Here’s the test that declared the human copy as the winner:
Booking.com [A global travel company]
The team at Booking.com tested the CTA on their hotel booking pages. 2 human-written copies were pitted against an AI-generated one. Following are the variations they created:
The human copy #1 won the test as it resulted in a 1.7% uplift in the CTA conversion rate.
Here’s a test that resulted in a human-AI tie:
Springworks [A SaaS company based out of India]
The team at Springworks tested their landing page headline by creating a variation using the AI-generated copy and pitting it against the original (control). Their goal was to improve clicks on the ‘Add Trivia’ CTA. The test was run for 8 days. Here’s a look at the control and variation:
Since the difference in the uplift in CTA clicks between the control and variation was less than 5%, and the test results were statistically insignificant, the test was declared to be a tie.

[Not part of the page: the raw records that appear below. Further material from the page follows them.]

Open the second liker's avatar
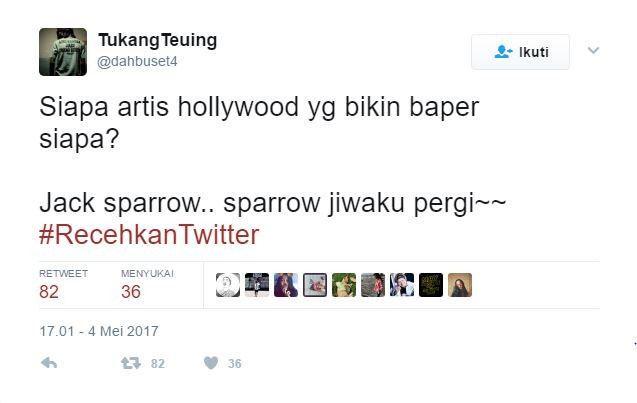 [x=257, y=285]
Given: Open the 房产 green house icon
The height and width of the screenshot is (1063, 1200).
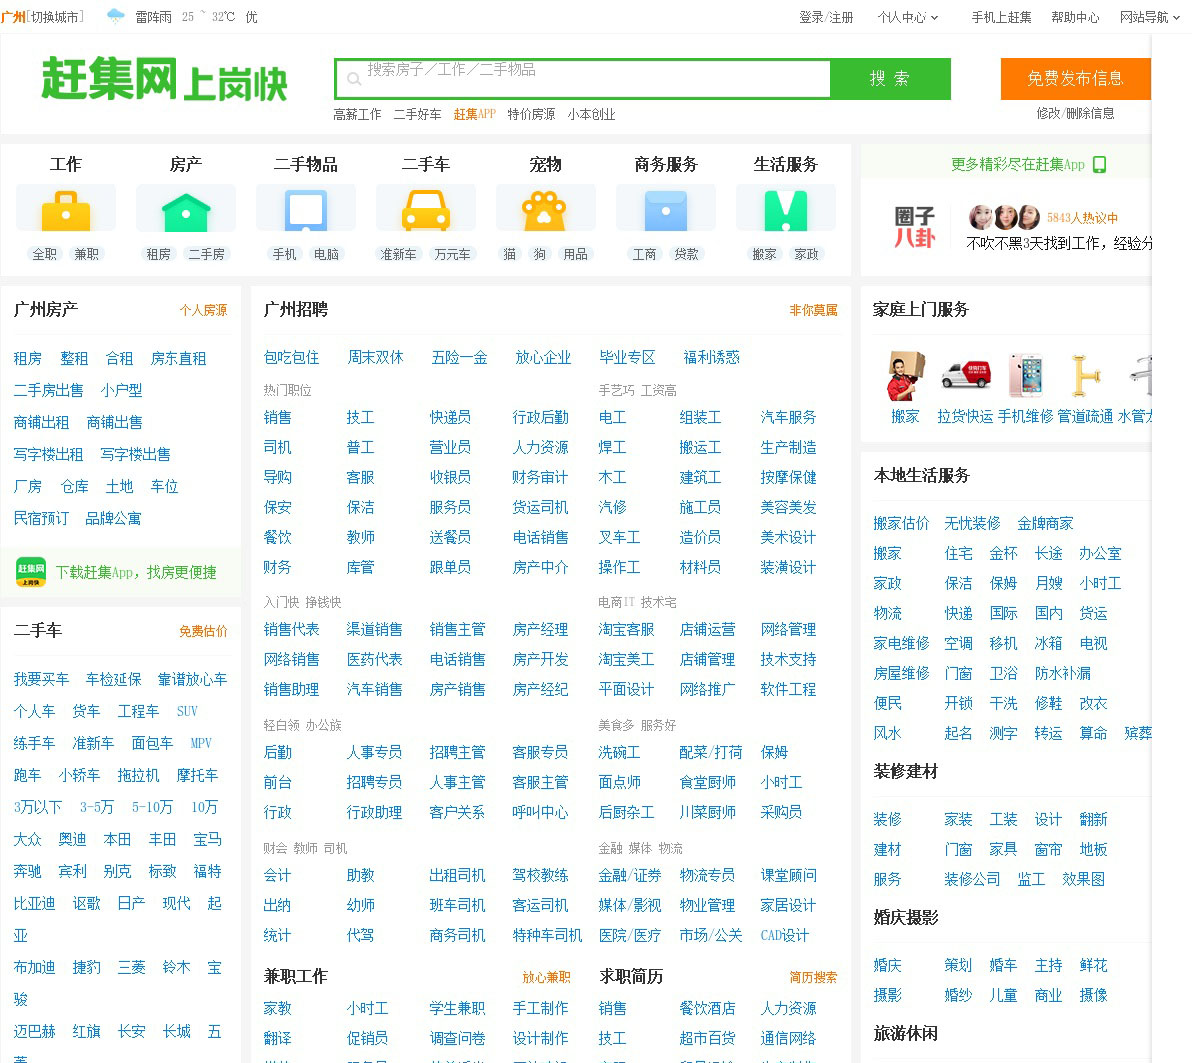Looking at the screenshot, I should coord(186,209).
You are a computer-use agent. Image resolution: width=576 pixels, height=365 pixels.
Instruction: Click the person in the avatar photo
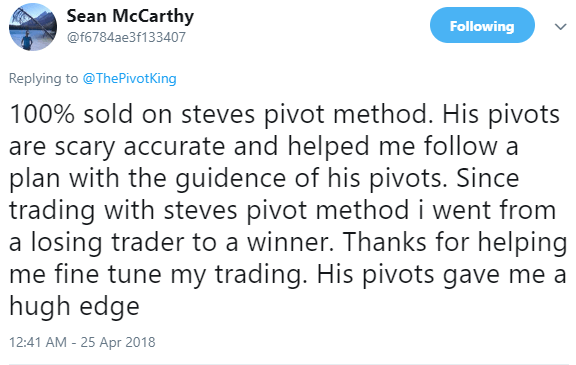[x=26, y=40]
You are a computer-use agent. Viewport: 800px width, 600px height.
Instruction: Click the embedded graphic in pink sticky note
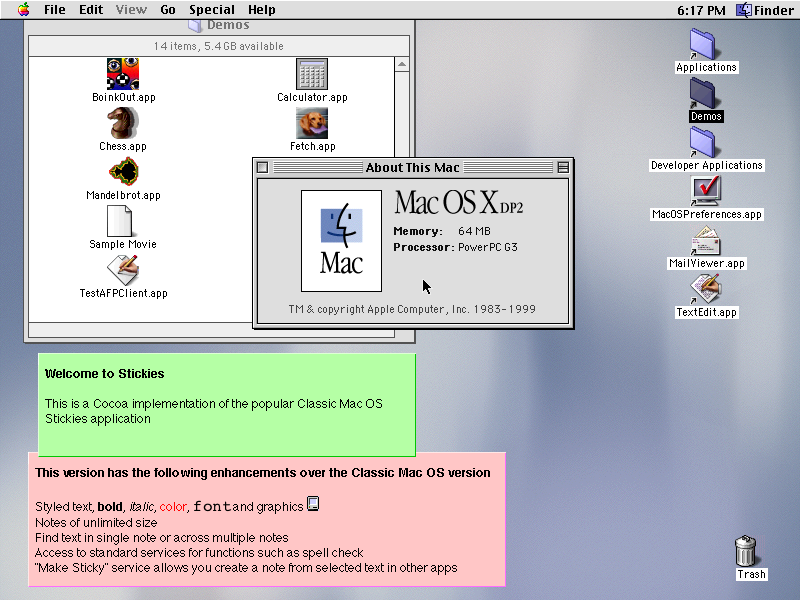click(x=313, y=504)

Let’s deep dive into the nitty-gritty of how VWO Testing and GPT-3.5 Turbo work together.
VWO Testing & GPT-3.5 Turbo
We integrated Open AI’s GPT-3.5 Turbo API with our Visual Editor so that every time you decide to run a test or deploy a change, you can generate copy recommendations that you can choose to create variations out of. This means you get to cut down on time spent brainstorming on variations and alternatives by having a library of AI-generated ideas readily available at your disposal.
Whether you are looking to optimize headlines, CTA text, product descriptions, or any other text on your site, you can quickly generate alternatives and either directly deploy them or test them against your original copy, both without any developer help. Either way, by automating this aspect of experimentation, you get to make your CRO program more efficient and agile.

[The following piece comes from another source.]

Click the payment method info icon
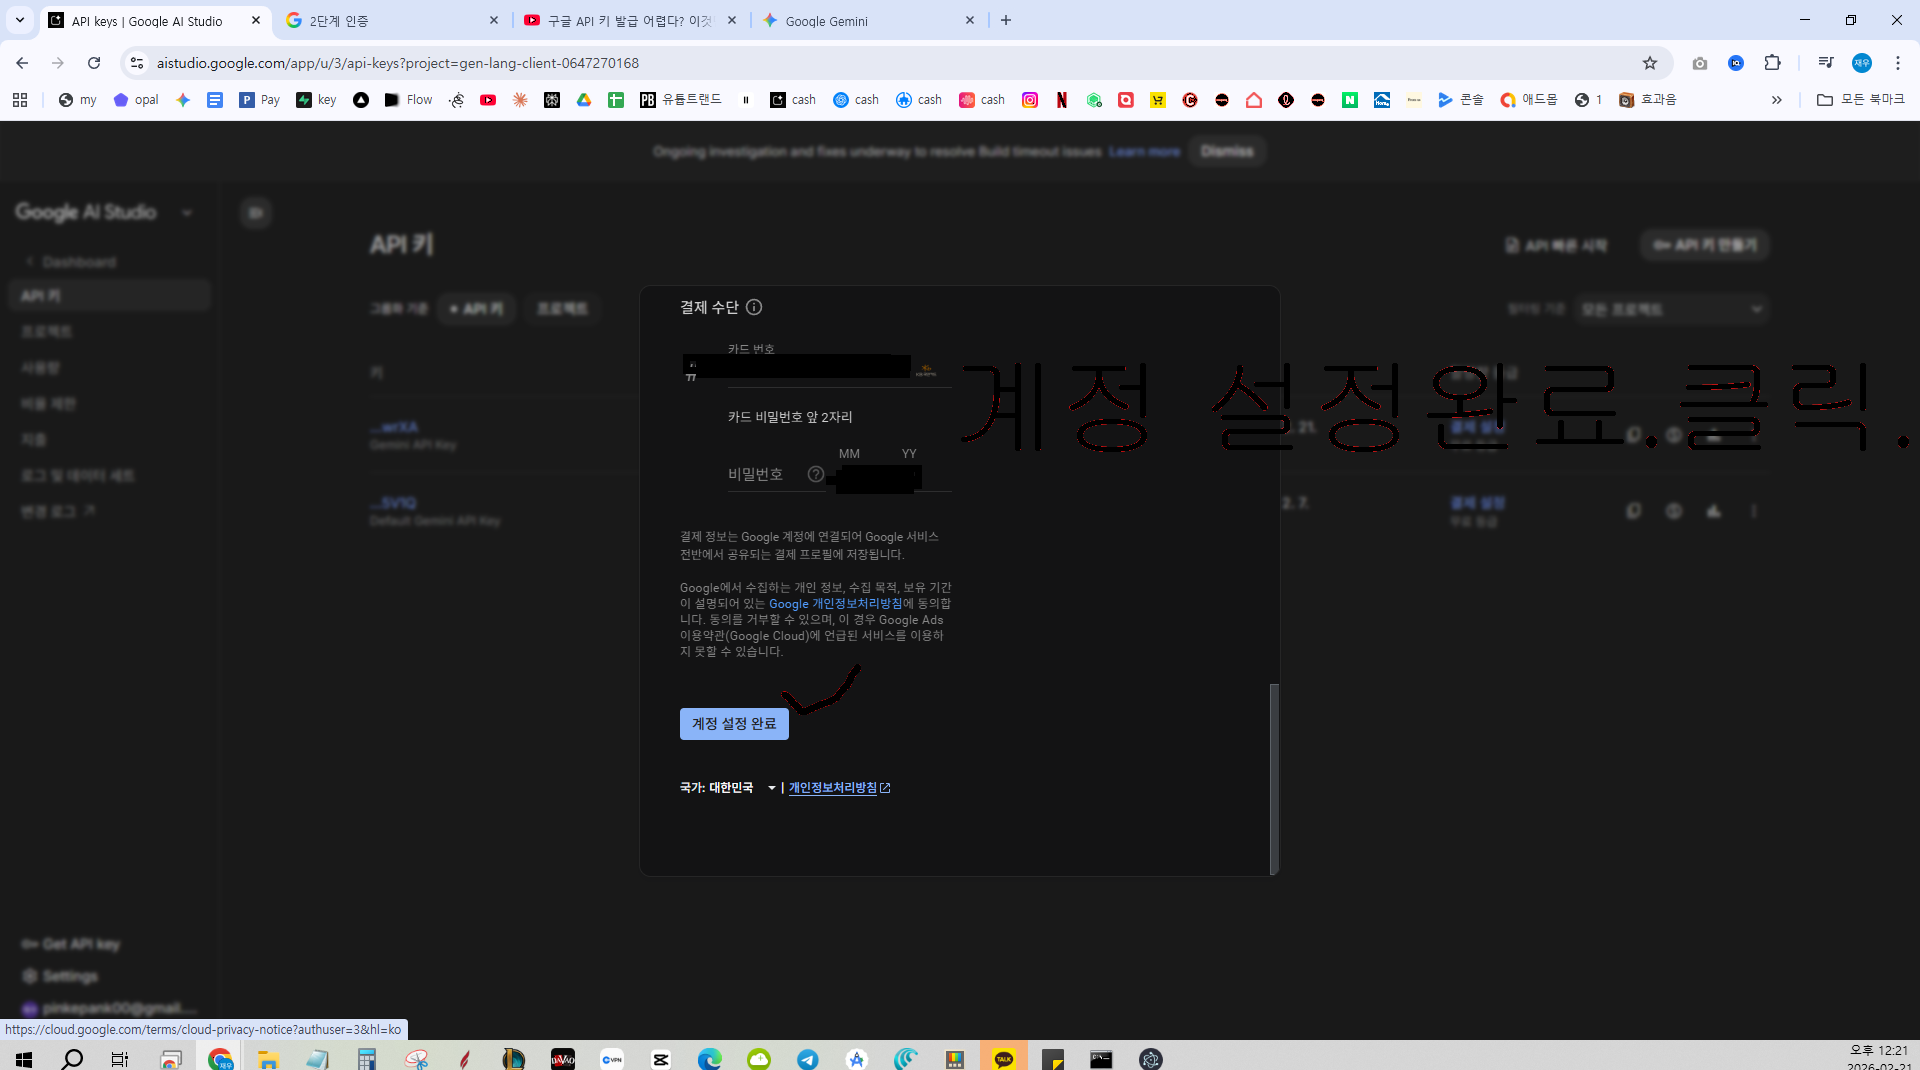The image size is (1920, 1070). (x=754, y=307)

Once you open VWO’s Visual Editor and click on any piece of text, you will find a ‘Suggest Variations’ option in the drop-down menu. Clicking on it will display a bunch of AI-powered copy suggestions (based on the existing copy) that you can choose from.

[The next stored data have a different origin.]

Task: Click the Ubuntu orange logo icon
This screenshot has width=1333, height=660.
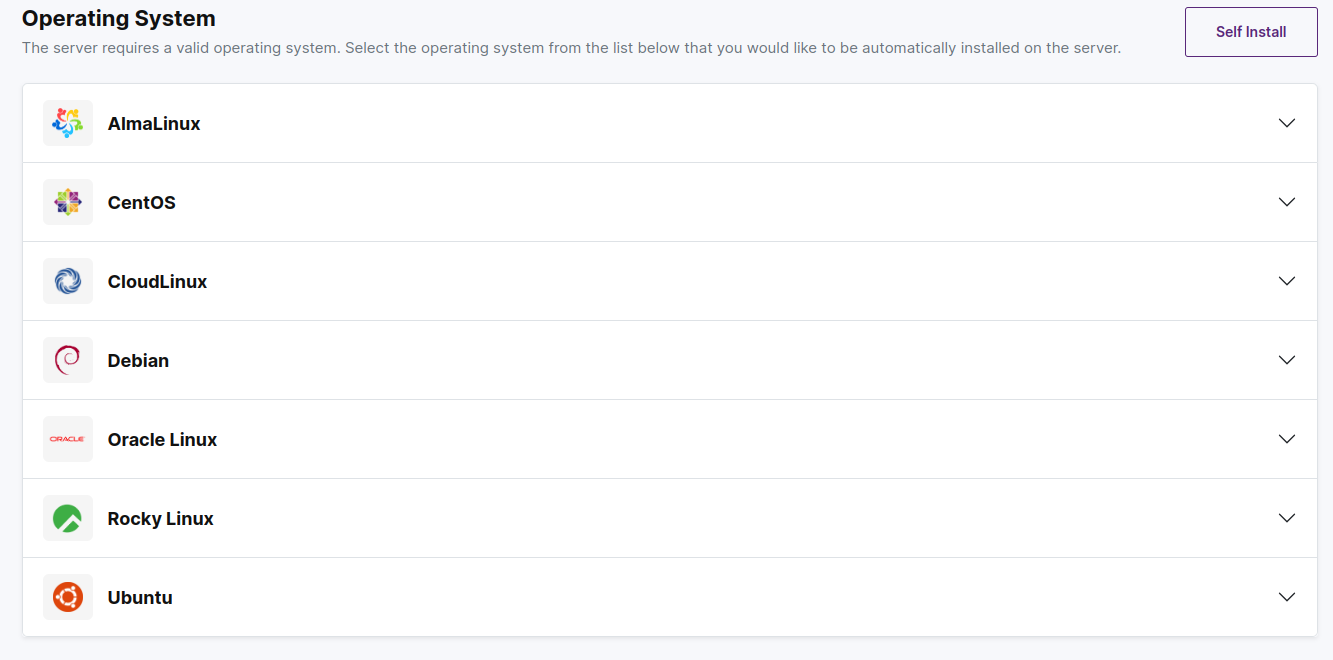Action: [68, 597]
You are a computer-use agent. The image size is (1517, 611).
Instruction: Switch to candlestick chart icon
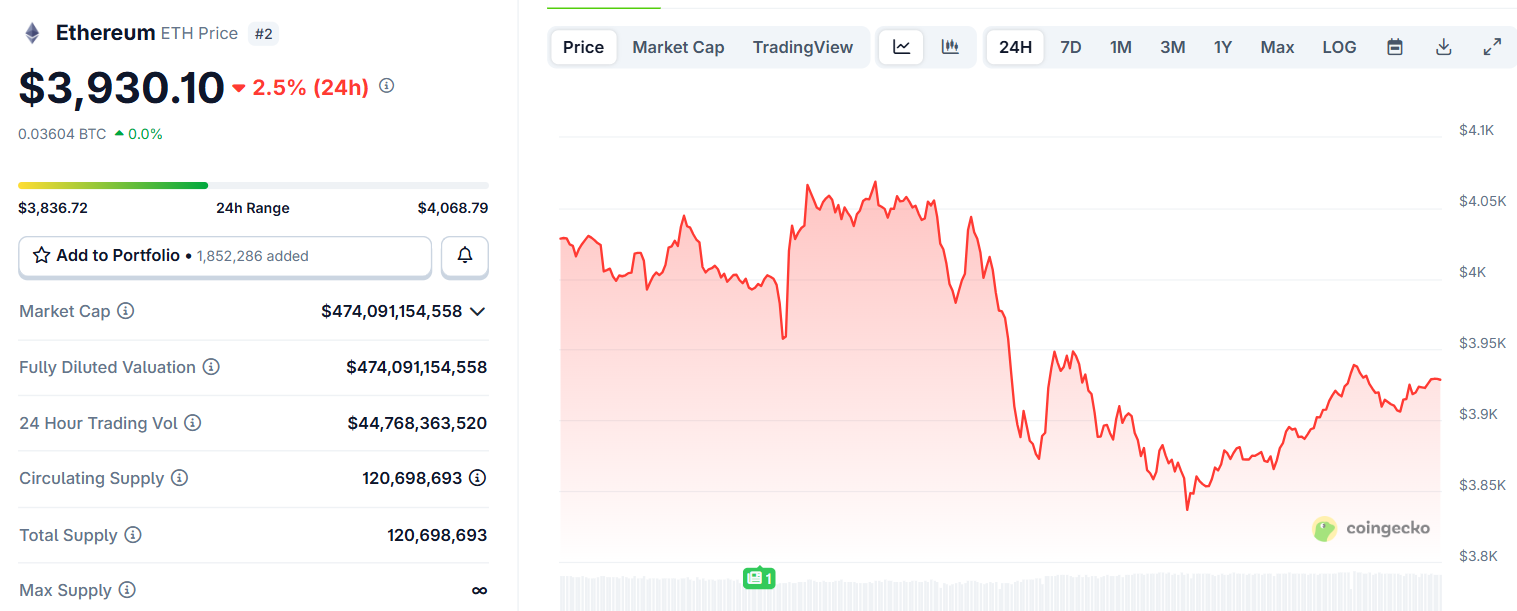(x=950, y=47)
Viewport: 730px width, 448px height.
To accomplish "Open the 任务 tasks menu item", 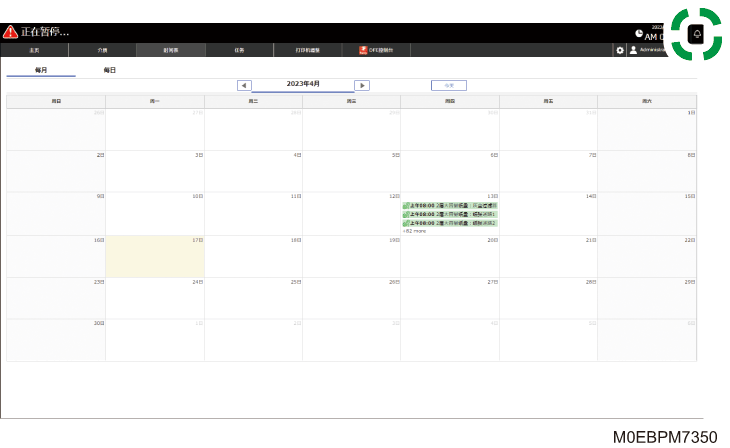I will [239, 50].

Sounds too good to be true? Sign up for a free trial by VWO and assess the GPT-3.5 Turbo feature for yourself.
What the future holds for GPT-3.5 Turbo, automated copywriting, and testing
Experts have conflicting views about the scope of GPT-3.5 Turbo and the extent to which humans can leverage it to automate copywriting. While some feel that the model can be trained to mimic and replace human written copy, others argue that it lacks the ability to construct cohesive sentences, use reasoning or logic constructively, or build a narrative – something you can only expect from a human copywriter.
It is hard to anticipate everything that might happen. We don’t think we can get everything right, certainly not up front. Still, it’s better to play around with this type of technology now while it can still be controlled and learn lessons to be applied as AI gets ever more powerfulGreg Brockman, Co-Founder & CTO, OpenAI
Whether automated copywriting will be a norm in the future is something we are yet to figure out as we explore GPT-3.5 Turbo’s full potential. However, what we know for sure is that this innovation is going to be revolutionary when it comes to copy experimentation.
With your new AI partner, you get to reduce the time spent on manual work as well as iterations with a copywriter. As you generate AI copy on demand within seconds and make real-time quick fixes on your website, you can create short-form content at scale and thus take a giant leap towards increasing your experimentation velocity and evolving your CRO program.
The power of GPT-3.5 Turbo in copy-driven optimization is immense, and we’ve only touched the tip of the iceberg so far. However, some restraint is advised because we cannot equate it with the intelligence of human copywriters – not yet, at least. The real value, at least for now, lies in being able to effectively test out copy variations while reducing the back and forth with copywriters and developers. The good thing is we can keep leveraging the power of GPT-3.5 Turbo to run better and faster experiments using platforms like VWO.